Task requirements:
Reproduce only the listing lines from the one with "At what (x,y)" up to and including the one with "Looking at the", replacing "coordinate pair" with "point" and changing nothing else. Leave the pictures out of your answer.

Provided data:

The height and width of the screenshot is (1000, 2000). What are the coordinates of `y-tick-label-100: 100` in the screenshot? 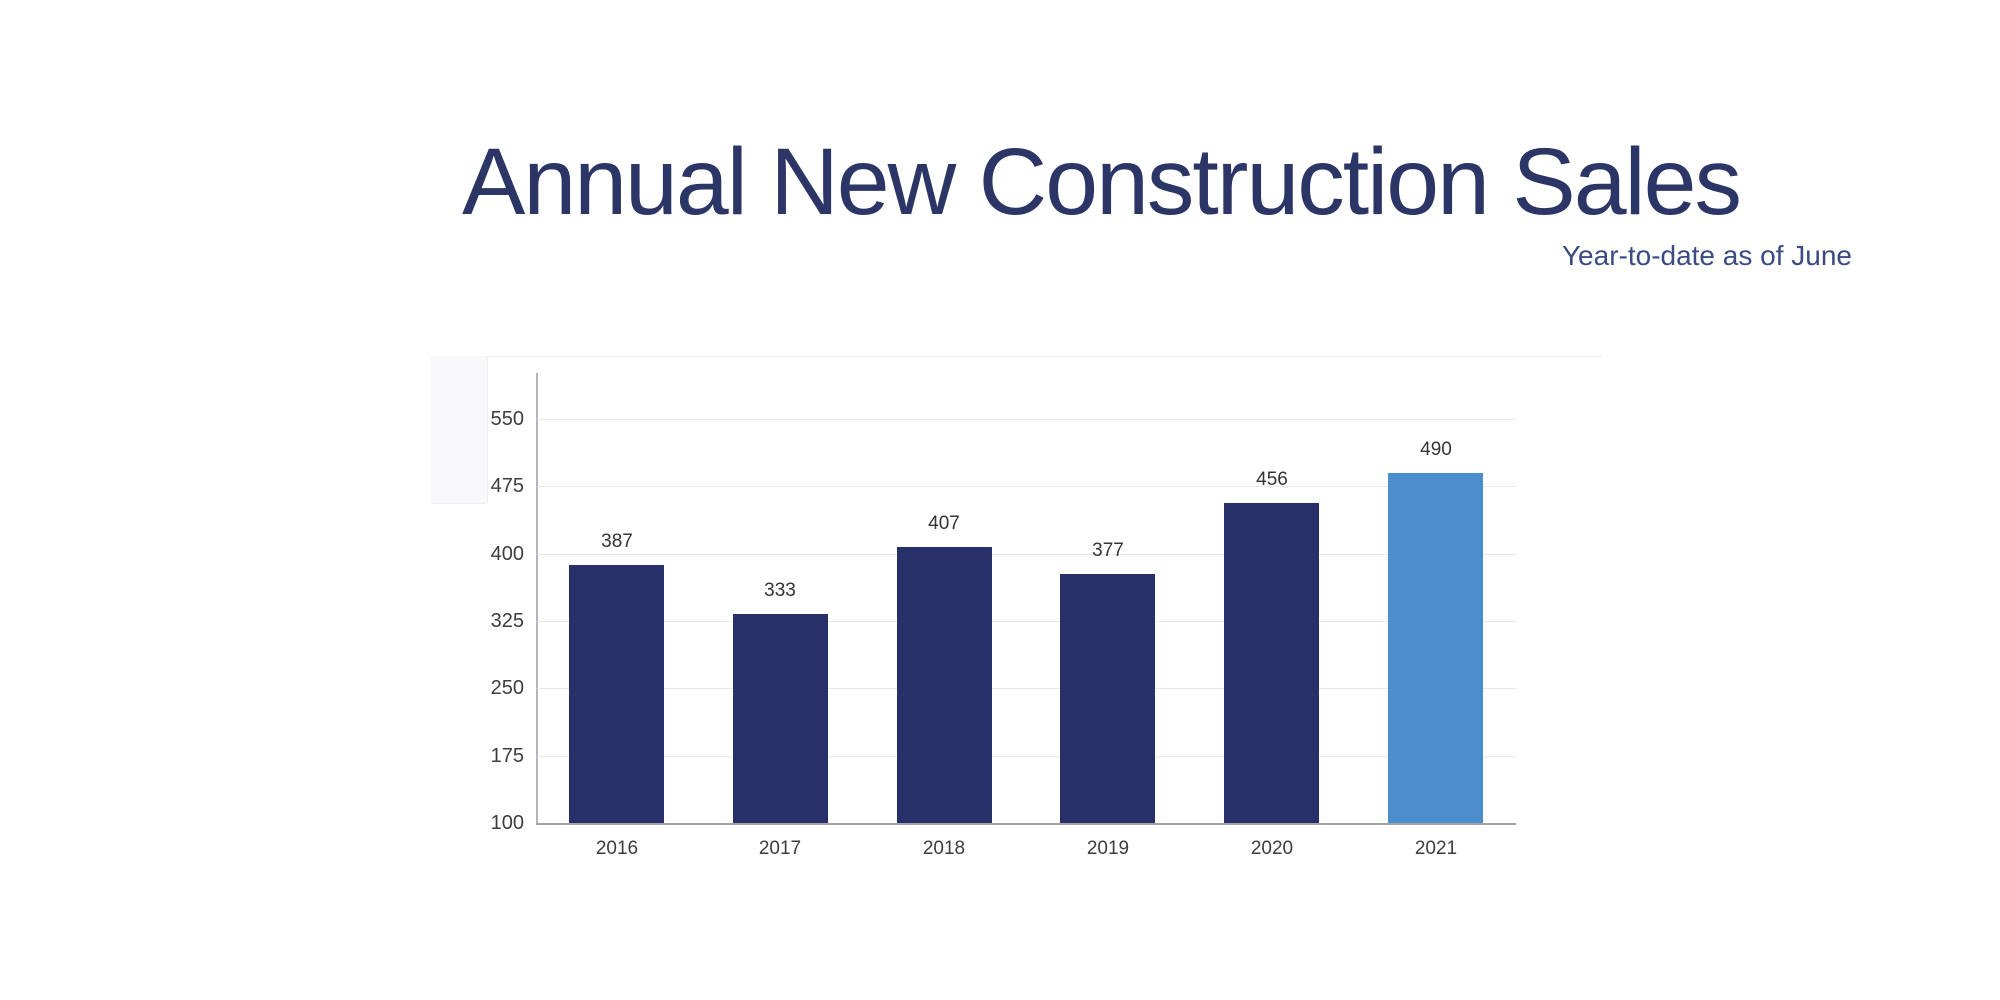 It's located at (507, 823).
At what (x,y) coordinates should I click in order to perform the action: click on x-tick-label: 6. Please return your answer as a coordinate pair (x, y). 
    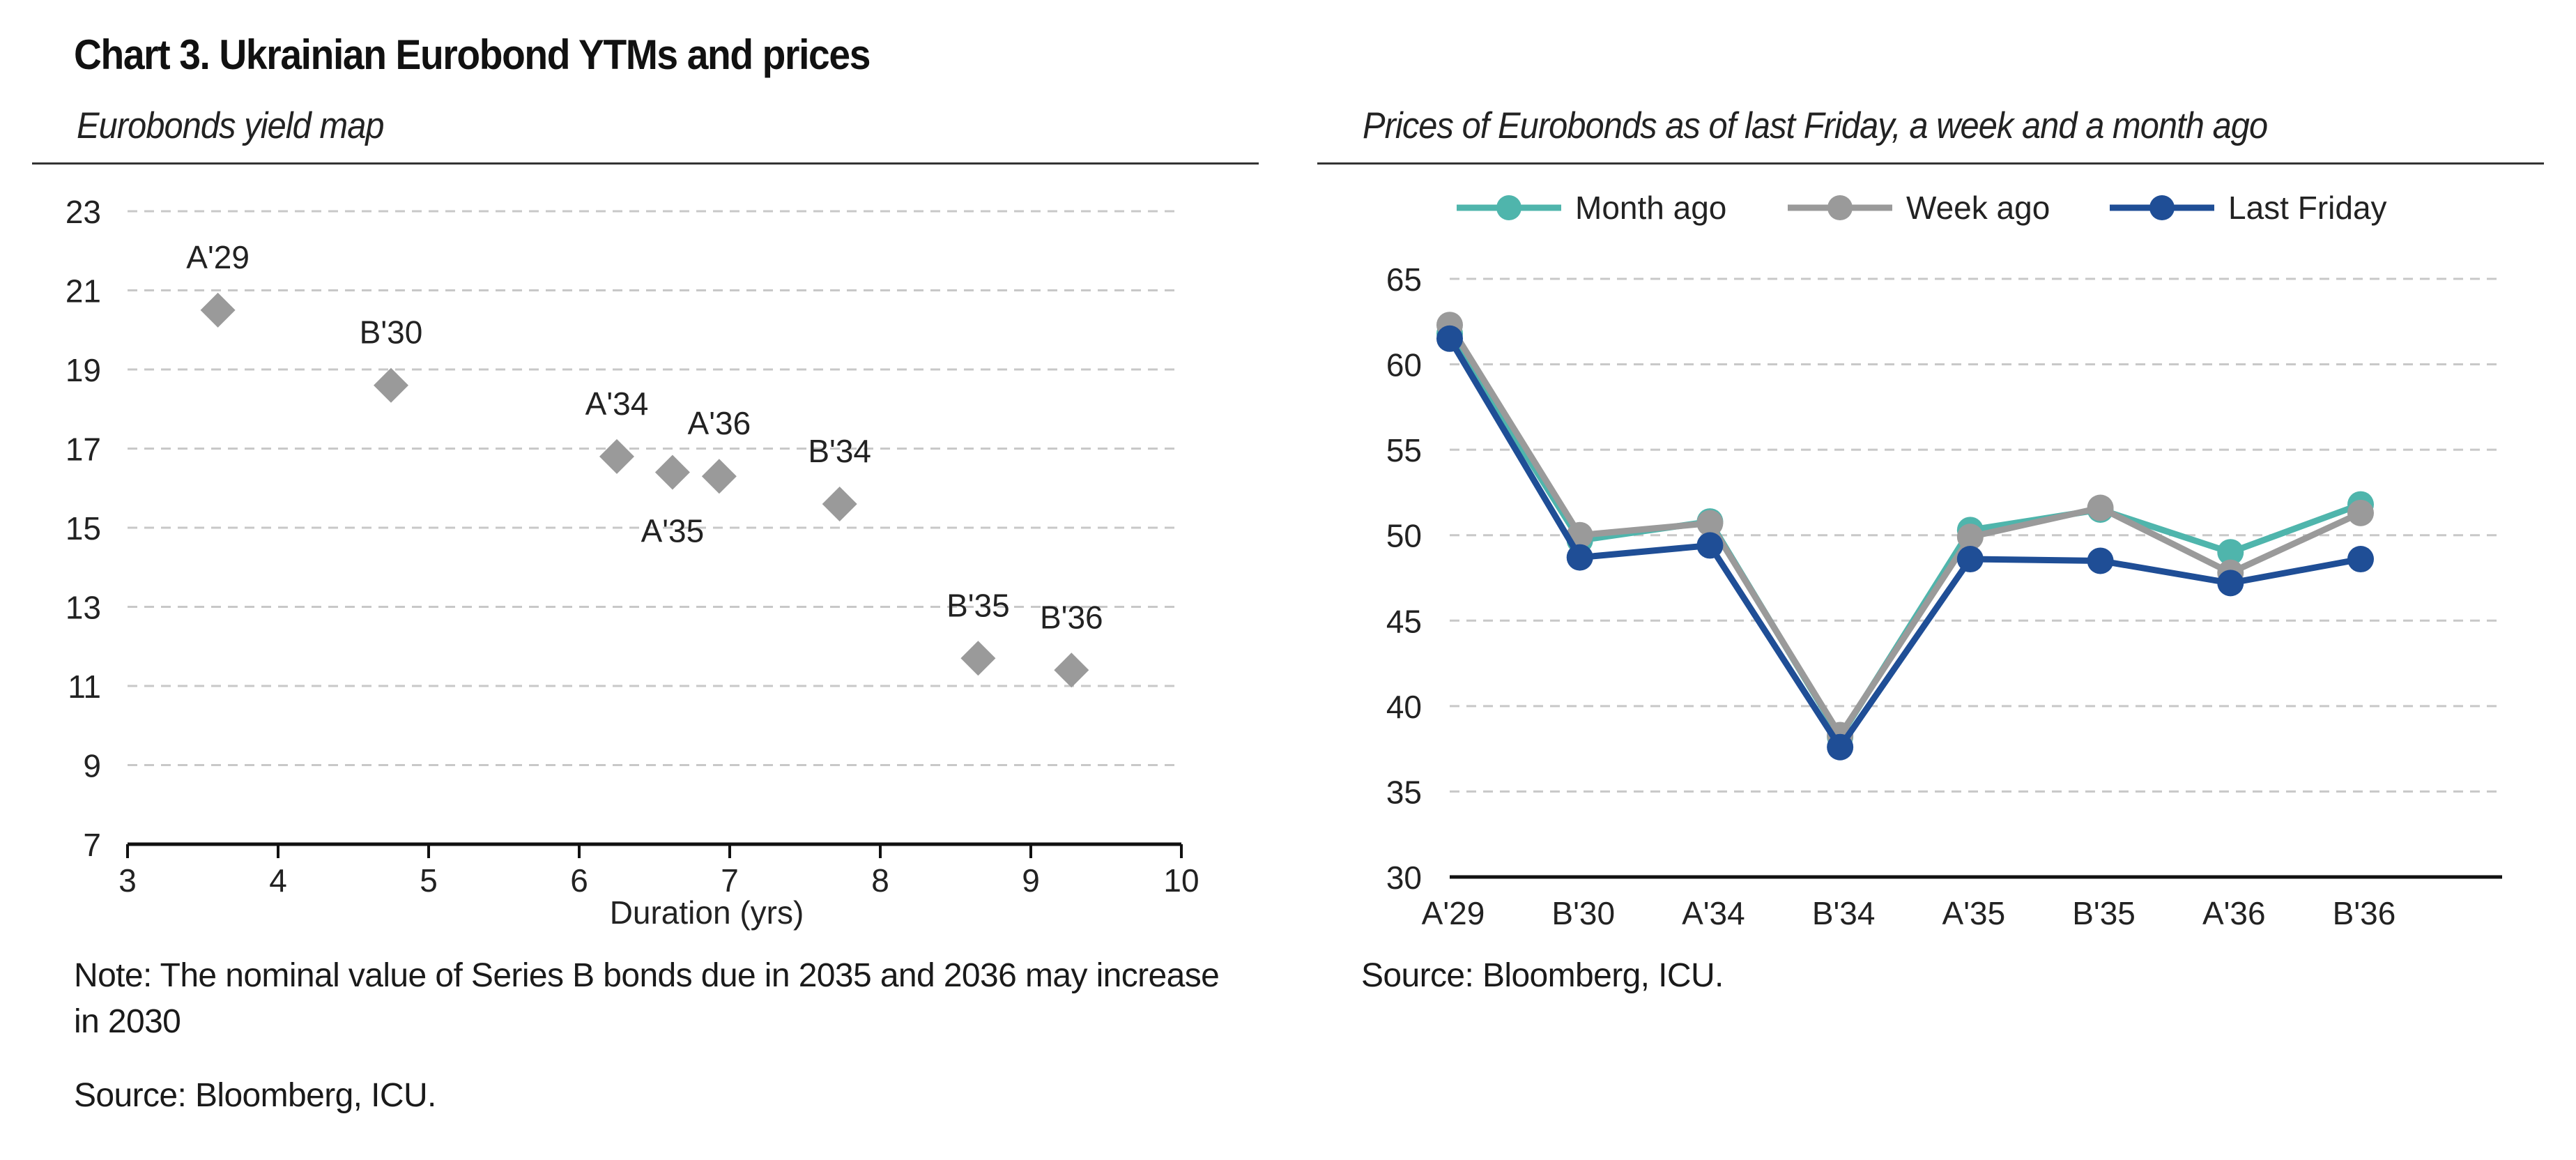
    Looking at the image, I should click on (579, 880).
...
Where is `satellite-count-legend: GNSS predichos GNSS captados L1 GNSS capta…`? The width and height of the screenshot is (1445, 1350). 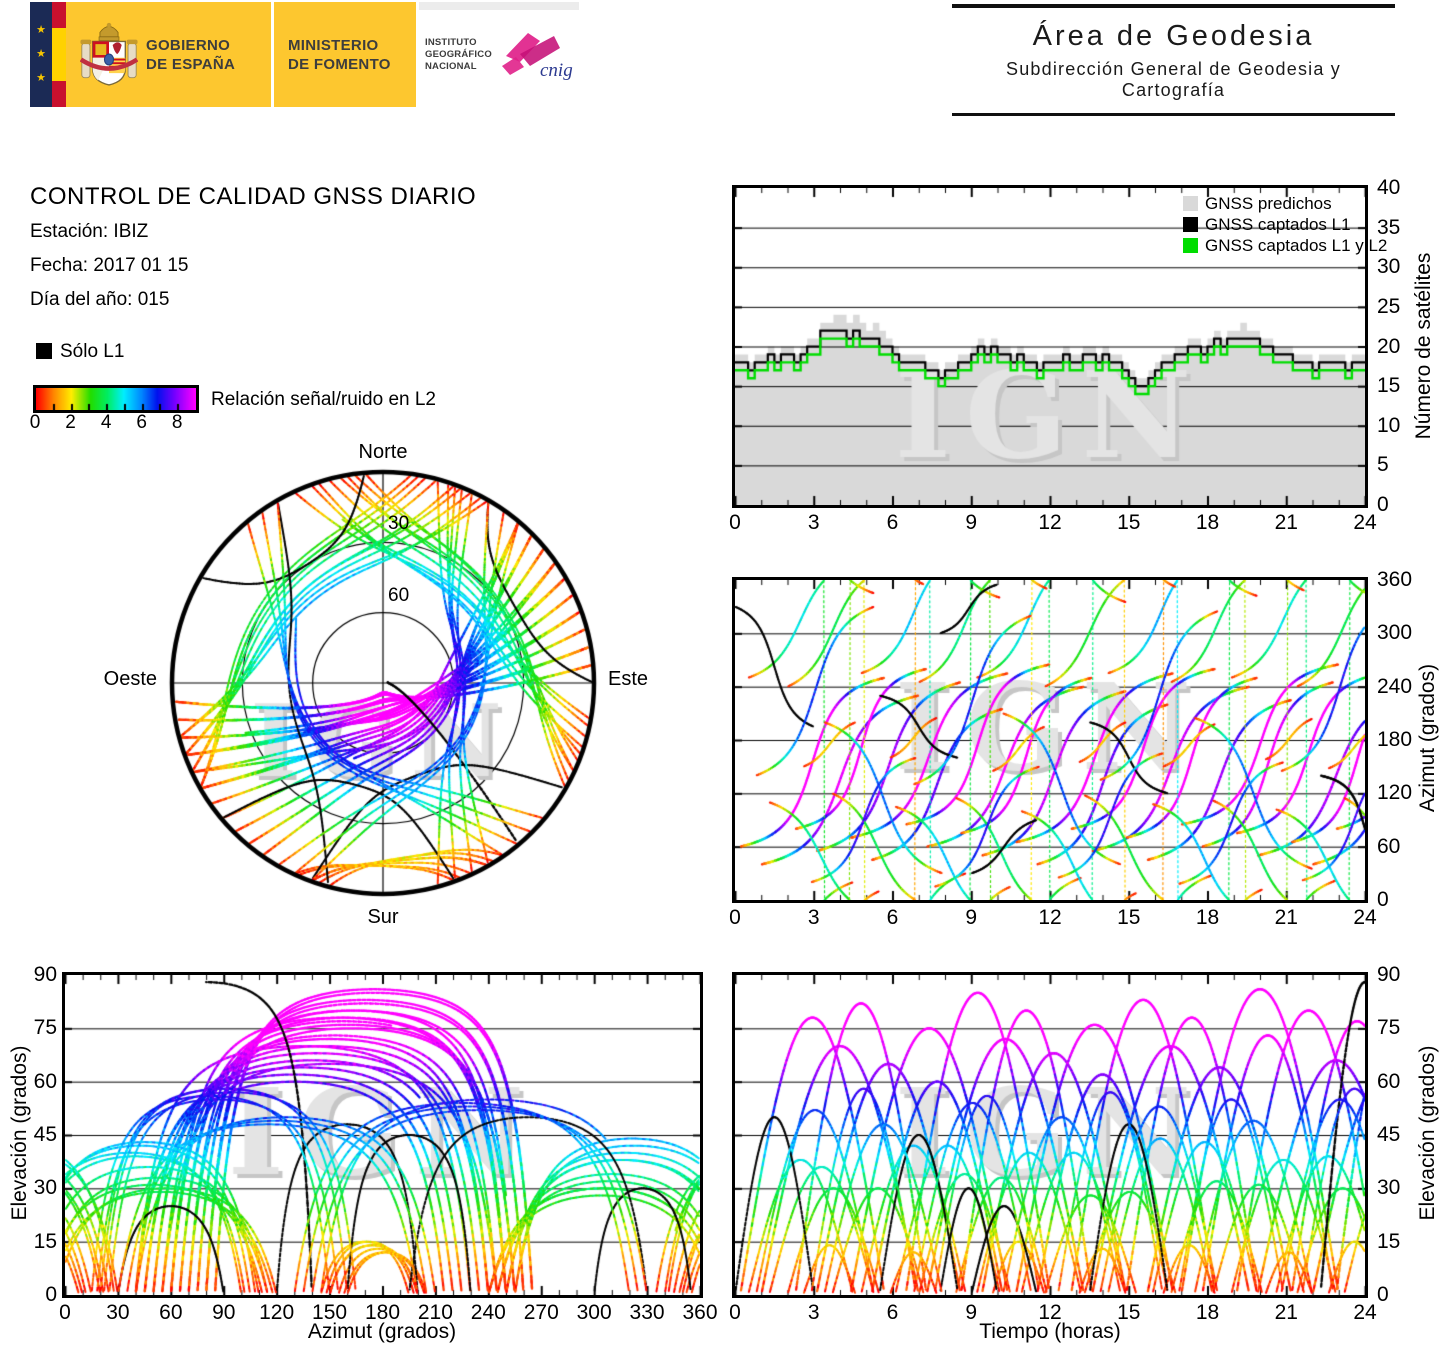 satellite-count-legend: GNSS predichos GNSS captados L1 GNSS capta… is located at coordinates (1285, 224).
...
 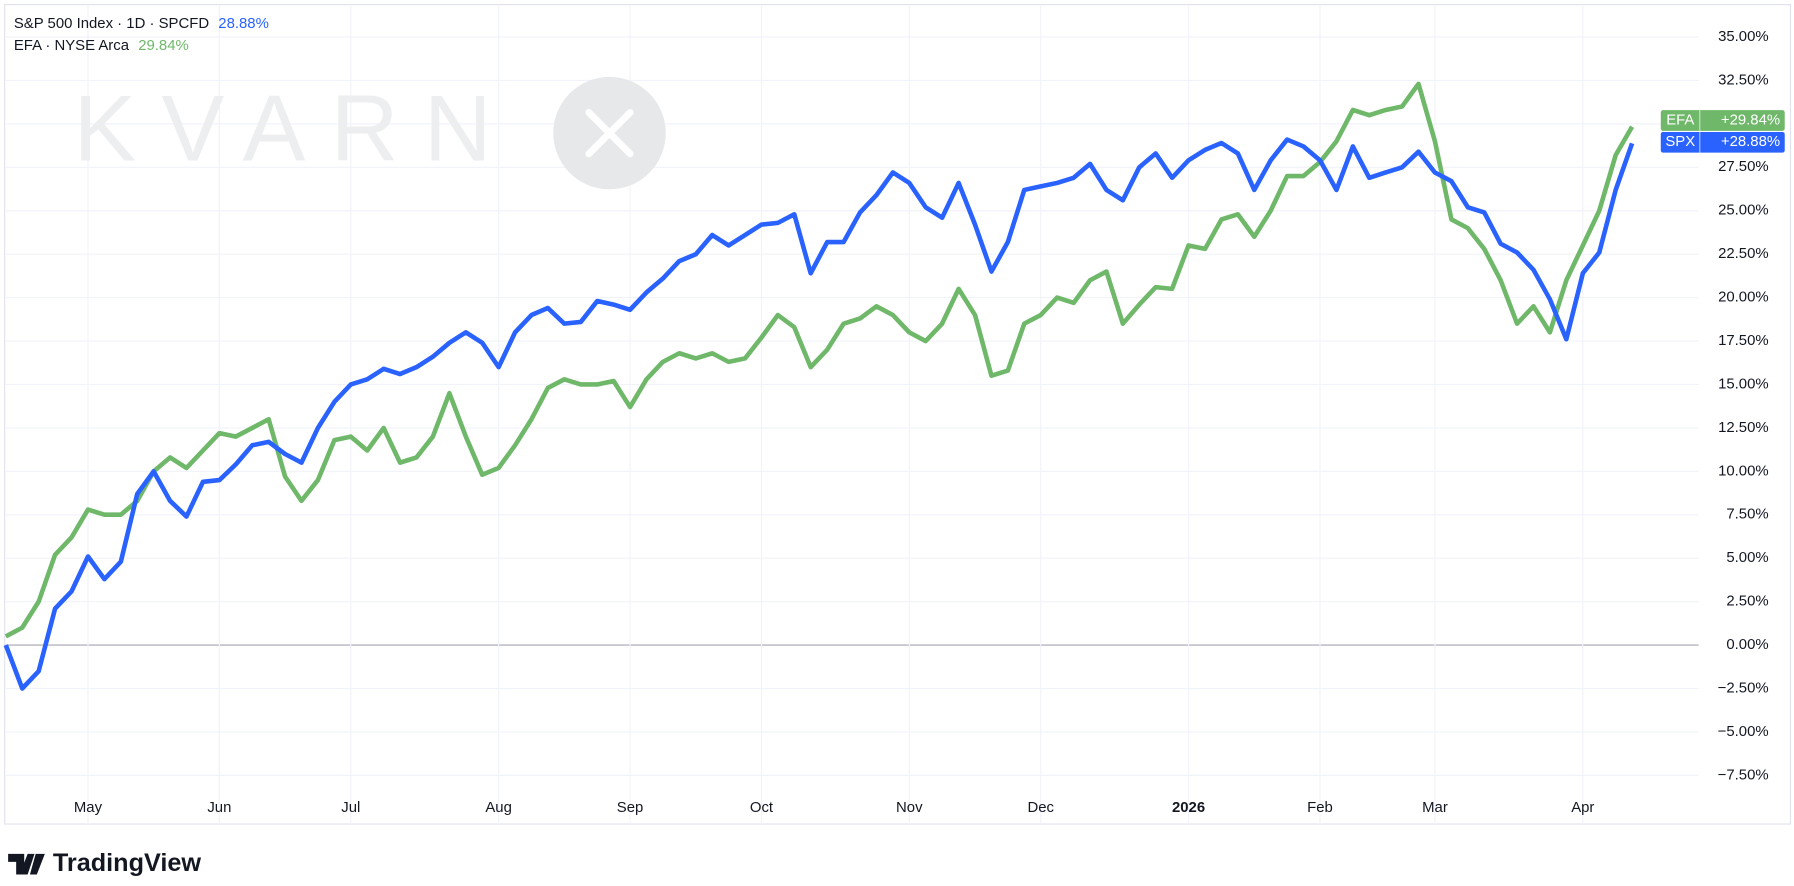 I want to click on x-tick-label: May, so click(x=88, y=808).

Answer box:
At what (x,y) coordinates should I click in order to perform the action: click on x-tick-label: 6. Please return your answer as a point (x, y). 
    Looking at the image, I should click on (579, 880).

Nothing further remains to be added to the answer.